** EXERCISE OBJECTIVE **
Take the line containing "Task: Click the 1×CLR_COMS jumper cell" and each line after it through the end of the data below, and return them exactly, minus any pictures.

*** Opening of DATA EXCERPTS ***

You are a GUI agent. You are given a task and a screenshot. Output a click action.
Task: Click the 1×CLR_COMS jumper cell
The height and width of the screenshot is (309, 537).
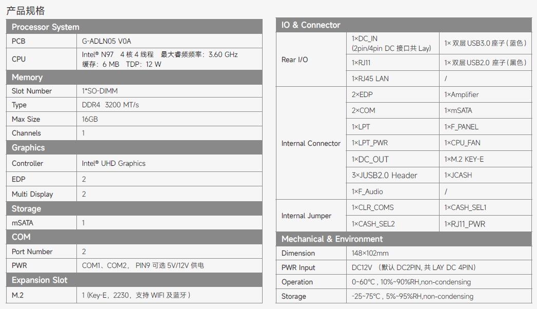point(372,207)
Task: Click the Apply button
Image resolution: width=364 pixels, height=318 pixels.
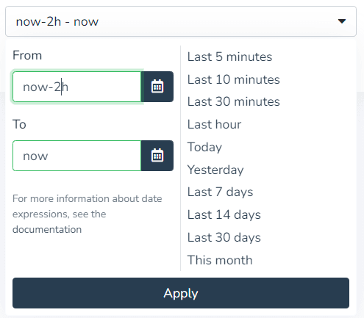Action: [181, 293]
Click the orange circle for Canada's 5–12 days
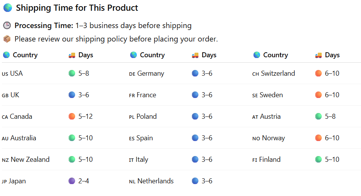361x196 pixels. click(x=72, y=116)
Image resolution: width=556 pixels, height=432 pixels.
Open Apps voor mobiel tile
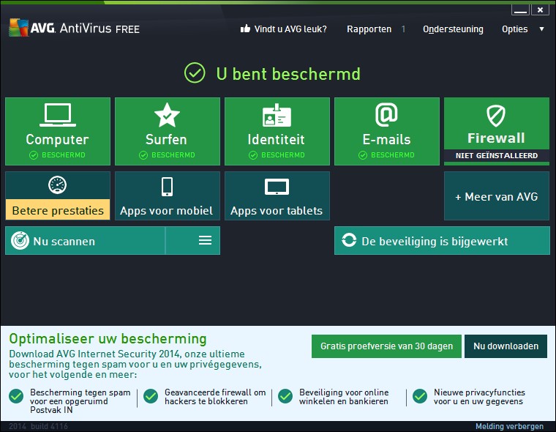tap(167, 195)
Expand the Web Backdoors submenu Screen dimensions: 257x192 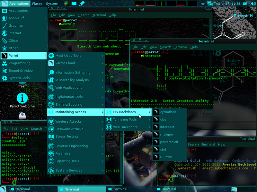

*** Close of DATA EXCERPTS ***

** RESULT FOR THIS EXERCISE **
Task: Click the 1×CLR_COMS jumper cell
The height and width of the screenshot is (309, 537).
point(372,207)
Task: Click the Apply button
Image resolution: width=364 pixels, height=318 pixels.
Action: [181, 293]
Click the orange circle for Canada's 5–12 days
361x196 pixels. click(x=72, y=116)
Image resolution: width=556 pixels, height=432 pixels.
Open Apps voor mobiel tile
tap(167, 195)
Expand the Web Backdoors submenu Screen dimensions: 257x192 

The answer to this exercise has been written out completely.